The problem → Extract all of the entries and set them down verbatim.

▽

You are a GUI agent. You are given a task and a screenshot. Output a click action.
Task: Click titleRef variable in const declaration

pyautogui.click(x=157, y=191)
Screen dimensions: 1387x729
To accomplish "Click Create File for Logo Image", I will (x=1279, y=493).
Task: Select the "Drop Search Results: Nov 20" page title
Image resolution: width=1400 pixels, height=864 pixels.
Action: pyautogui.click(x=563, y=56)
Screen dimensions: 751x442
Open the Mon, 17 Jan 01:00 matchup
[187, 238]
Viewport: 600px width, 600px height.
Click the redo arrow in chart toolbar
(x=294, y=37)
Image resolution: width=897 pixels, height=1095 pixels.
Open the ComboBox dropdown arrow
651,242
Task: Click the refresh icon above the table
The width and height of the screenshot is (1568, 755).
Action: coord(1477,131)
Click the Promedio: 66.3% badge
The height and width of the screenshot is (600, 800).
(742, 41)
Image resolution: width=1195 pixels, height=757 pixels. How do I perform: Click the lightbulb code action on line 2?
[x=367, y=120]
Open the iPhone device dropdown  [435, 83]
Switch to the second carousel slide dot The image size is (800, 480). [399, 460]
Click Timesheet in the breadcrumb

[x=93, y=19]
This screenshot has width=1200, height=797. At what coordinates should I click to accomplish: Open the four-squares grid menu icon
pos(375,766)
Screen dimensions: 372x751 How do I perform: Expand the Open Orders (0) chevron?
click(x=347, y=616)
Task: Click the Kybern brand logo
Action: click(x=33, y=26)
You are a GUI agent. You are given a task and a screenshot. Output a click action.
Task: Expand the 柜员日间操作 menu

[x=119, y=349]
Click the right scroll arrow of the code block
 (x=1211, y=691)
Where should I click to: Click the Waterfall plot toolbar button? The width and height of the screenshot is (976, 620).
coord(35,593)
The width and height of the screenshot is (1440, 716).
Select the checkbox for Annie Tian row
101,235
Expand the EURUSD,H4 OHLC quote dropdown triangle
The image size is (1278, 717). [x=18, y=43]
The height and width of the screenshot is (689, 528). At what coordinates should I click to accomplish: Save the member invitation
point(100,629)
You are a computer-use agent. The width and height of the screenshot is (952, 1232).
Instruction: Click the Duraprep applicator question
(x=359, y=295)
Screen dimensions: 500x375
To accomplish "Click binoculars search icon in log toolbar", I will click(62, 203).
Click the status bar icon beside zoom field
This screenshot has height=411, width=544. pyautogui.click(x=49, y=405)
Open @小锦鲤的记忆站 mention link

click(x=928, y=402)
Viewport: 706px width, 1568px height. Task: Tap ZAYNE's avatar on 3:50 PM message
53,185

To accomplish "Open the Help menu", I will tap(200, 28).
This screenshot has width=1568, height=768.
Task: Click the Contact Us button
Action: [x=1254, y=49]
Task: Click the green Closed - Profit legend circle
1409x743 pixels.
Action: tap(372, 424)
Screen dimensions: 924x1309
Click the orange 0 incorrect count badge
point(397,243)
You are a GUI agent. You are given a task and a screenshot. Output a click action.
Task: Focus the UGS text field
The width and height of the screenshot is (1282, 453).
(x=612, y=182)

△

Exercise solution →
You are a GUI agent. You are given a task and a screenshot. Output a click action.
Task: Click titleRef variable in const declaration

pyautogui.click(x=157, y=191)
Screen dimensions: 1387x729
To accomplish "Click Create File for Logo Image", I will (x=1279, y=493).
Task: Select the "Drop Search Results: Nov 20" page title
Image resolution: width=1400 pixels, height=864 pixels.
Action: pyautogui.click(x=563, y=56)
Screen dimensions: 751x442
Open the Mon, 17 Jan 01:00 matchup
[187, 238]
Viewport: 600px width, 600px height.
Click the redo arrow in chart toolbar
(x=294, y=37)
Image resolution: width=897 pixels, height=1095 pixels.
Open the ComboBox dropdown arrow
651,242
Task: Click the refresh icon above the table
The width and height of the screenshot is (1568, 755).
Action: coord(1477,131)
Click the Promedio: 66.3% badge
The height and width of the screenshot is (600, 800).
(742, 41)
Image resolution: width=1195 pixels, height=757 pixels. How do I perform: Click the lightbulb code action on line 2?
[x=367, y=120]
Open the iPhone device dropdown  [435, 83]
Switch to the second carousel slide dot The image size is (800, 480). [399, 460]
Click Timesheet in the breadcrumb

[x=93, y=19]
This screenshot has width=1200, height=797. At what coordinates should I click to accomplish: Open the four-squares grid menu icon
pos(375,766)
Screen dimensions: 372x751 How do I perform: Expand the Open Orders (0) chevron?
click(x=347, y=616)
Task: Click the Kybern brand logo
Action: click(x=33, y=26)
You are a GUI agent. You are given a task and a screenshot. Output a click action.
Task: Expand the 柜员日间操作 menu

[x=119, y=349]
Click the right scroll arrow of the code block
 (x=1211, y=691)
Where should I click to: Click the Waterfall plot toolbar button? The width and height of the screenshot is (976, 620).
coord(35,593)
The width and height of the screenshot is (1440, 716).
Select the checkbox for Annie Tian row
101,235
Expand the EURUSD,H4 OHLC quote dropdown triangle
The image size is (1278, 717). [x=18, y=43]
The height and width of the screenshot is (689, 528). At what coordinates should I click to accomplish: Save the member invitation
point(100,629)
You are a computer-use agent. The width and height of the screenshot is (952, 1232).
Instruction: Click the Duraprep applicator question
(x=359, y=295)
Screen dimensions: 500x375
To accomplish "Click binoculars search icon in log toolbar", I will click(62, 203).
Click the status bar icon beside zoom field
This screenshot has height=411, width=544. pyautogui.click(x=49, y=405)
Open @小锦鲤的记忆站 mention link

click(x=928, y=402)
Viewport: 706px width, 1568px height. Task: Tap ZAYNE's avatar on 3:50 PM message
53,185

To accomplish "Open the Help menu", I will tap(200, 28).
This screenshot has width=1568, height=768.
Task: Click the Contact Us button
Action: [x=1254, y=49]
Task: Click the green Closed - Profit legend circle
1409x743 pixels.
Action: tap(372, 424)
Screen dimensions: 924x1309
Click the orange 0 incorrect count badge
point(397,243)
You are a GUI agent. You are given a task and a screenshot. Output a click action.
Task: Focus the UGS text field
The width and height of the screenshot is (1282, 453).
(x=612, y=182)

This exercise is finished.